Count the lines in the items below that contain the word "Viewport", and give only that number.

**TASK MATERIAL:**
☆ ☆ ☆ ☆

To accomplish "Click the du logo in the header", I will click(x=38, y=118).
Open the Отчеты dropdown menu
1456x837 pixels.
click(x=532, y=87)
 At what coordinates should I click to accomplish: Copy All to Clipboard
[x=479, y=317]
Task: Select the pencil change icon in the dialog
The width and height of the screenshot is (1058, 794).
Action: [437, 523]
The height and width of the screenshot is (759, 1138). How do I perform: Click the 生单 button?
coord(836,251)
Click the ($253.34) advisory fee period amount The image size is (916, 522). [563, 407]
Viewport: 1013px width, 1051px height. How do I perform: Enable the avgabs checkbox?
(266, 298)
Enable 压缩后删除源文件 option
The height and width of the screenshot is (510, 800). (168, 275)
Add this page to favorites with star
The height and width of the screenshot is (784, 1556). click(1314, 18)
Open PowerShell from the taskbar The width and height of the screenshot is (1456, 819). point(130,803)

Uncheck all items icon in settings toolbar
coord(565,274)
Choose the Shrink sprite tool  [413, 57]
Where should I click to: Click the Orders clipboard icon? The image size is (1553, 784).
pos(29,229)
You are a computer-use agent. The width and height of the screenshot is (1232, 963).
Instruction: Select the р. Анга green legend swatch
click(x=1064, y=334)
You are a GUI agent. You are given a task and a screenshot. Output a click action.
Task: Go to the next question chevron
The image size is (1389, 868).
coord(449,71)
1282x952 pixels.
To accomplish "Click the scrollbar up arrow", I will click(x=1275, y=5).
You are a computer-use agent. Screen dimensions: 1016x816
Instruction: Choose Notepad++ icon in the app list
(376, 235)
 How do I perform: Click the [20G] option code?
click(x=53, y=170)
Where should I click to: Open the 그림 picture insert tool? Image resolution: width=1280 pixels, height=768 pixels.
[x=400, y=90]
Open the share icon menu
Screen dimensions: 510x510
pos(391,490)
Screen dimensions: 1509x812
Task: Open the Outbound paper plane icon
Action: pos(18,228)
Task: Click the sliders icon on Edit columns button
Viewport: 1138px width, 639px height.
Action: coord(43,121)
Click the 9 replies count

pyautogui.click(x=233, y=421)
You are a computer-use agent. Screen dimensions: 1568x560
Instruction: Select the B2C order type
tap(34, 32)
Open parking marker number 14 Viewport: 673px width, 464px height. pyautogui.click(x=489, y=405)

☆ ☆ ☆ ☆

**WRITTEN ANSWER:**
3